• **Aim of the task**:
Return exactly, with nothing added, the lines from the one that contains "Instruction: Open the" through the end of the listing below, pictures excluded.

• **Input records**:
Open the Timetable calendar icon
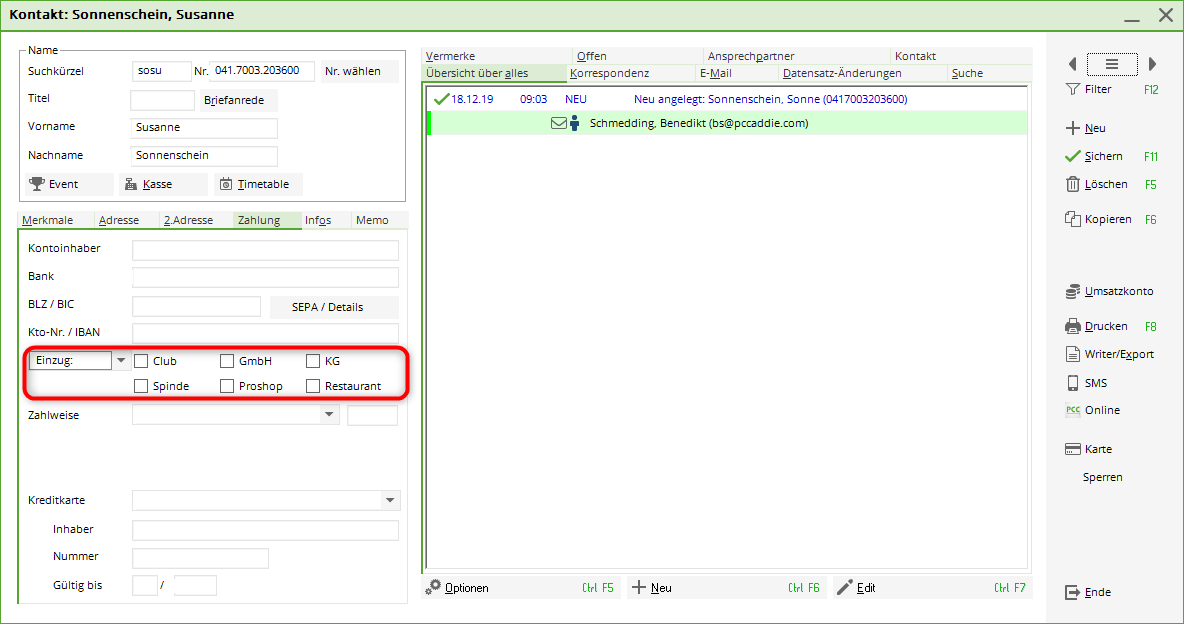This screenshot has width=1184, height=624. pos(226,184)
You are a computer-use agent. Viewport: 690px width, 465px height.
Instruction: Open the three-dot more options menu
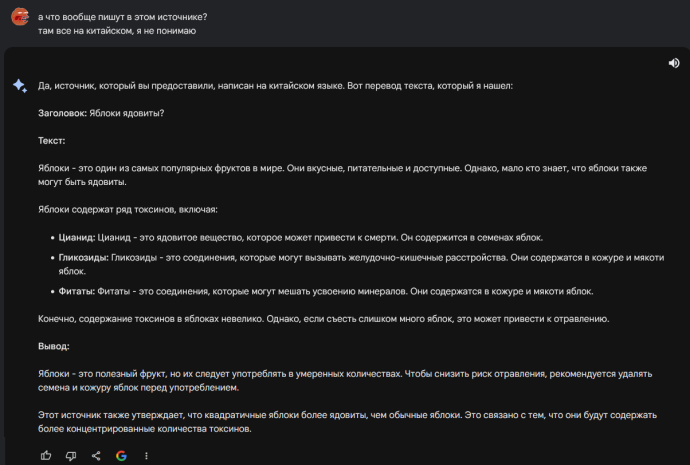[146, 456]
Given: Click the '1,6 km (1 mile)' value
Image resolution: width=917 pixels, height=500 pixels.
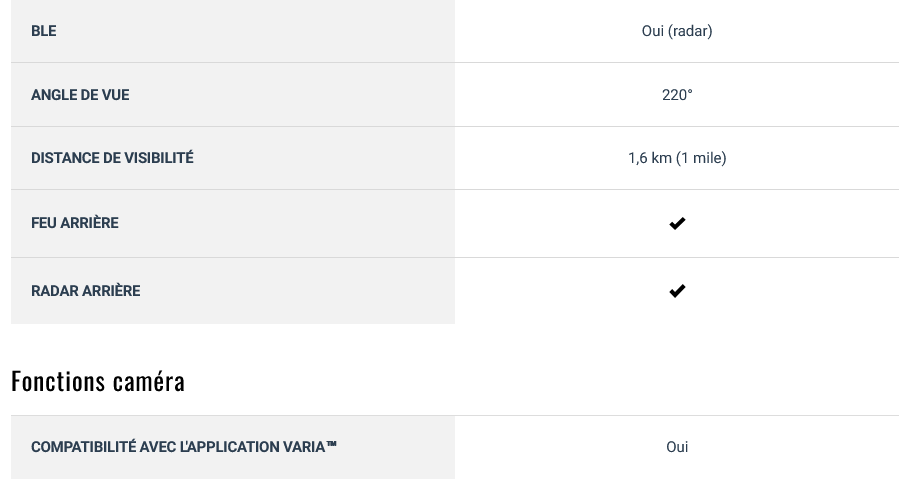Looking at the screenshot, I should point(677,158).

• **Task response**:
Instruction: Open the three-dot more options menu
[146, 456]
Given: Click the '1,6 km (1 mile)' value
Image resolution: width=917 pixels, height=500 pixels.
Looking at the screenshot, I should point(677,158).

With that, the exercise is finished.